▶ AIM OF THE EXERCISE
Count the lines in the items below that contain the string "screenshot", treating uppercase and lowercase as different, and give only that number.

▶ EXCERPTED DATA
+ + + +

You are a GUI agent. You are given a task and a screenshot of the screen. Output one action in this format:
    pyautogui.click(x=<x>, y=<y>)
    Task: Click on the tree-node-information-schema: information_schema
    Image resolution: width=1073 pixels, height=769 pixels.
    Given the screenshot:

+ + + +

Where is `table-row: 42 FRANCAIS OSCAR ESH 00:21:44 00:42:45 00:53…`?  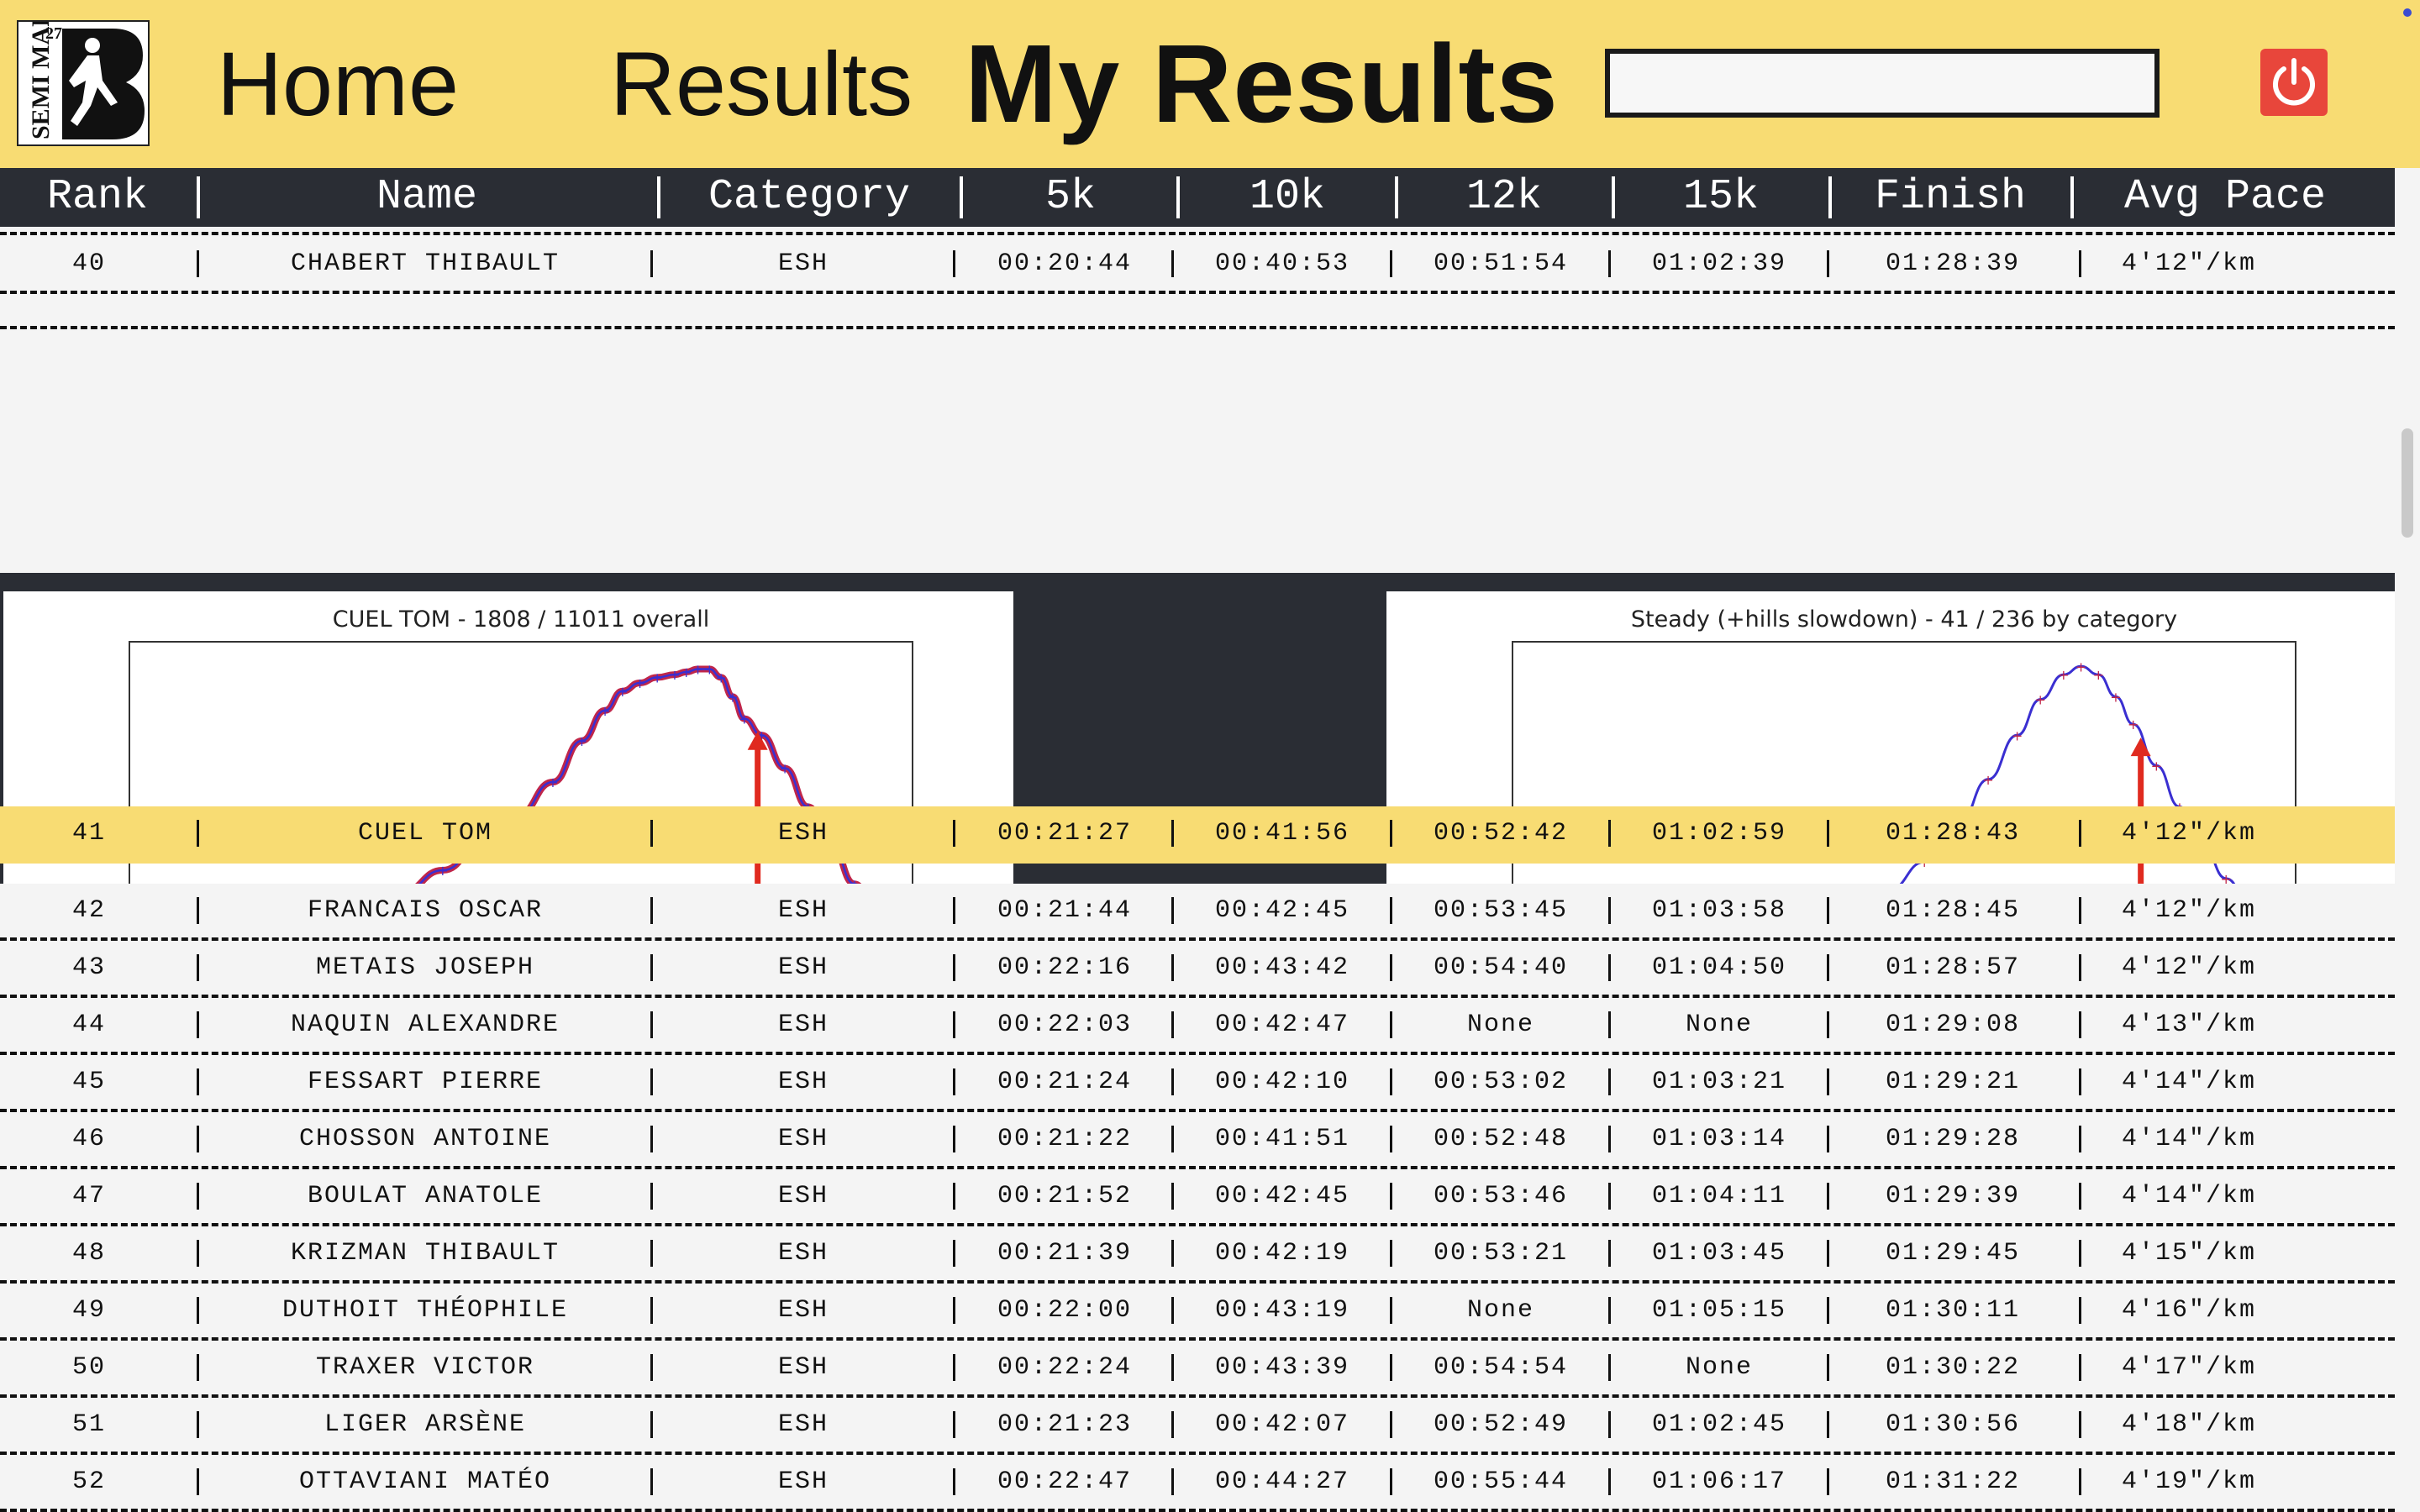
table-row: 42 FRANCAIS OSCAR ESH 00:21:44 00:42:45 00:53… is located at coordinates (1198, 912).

+ + + +

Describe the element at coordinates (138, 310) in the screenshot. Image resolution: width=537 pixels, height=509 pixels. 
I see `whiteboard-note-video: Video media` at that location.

+ + + +

▶ REPLY
3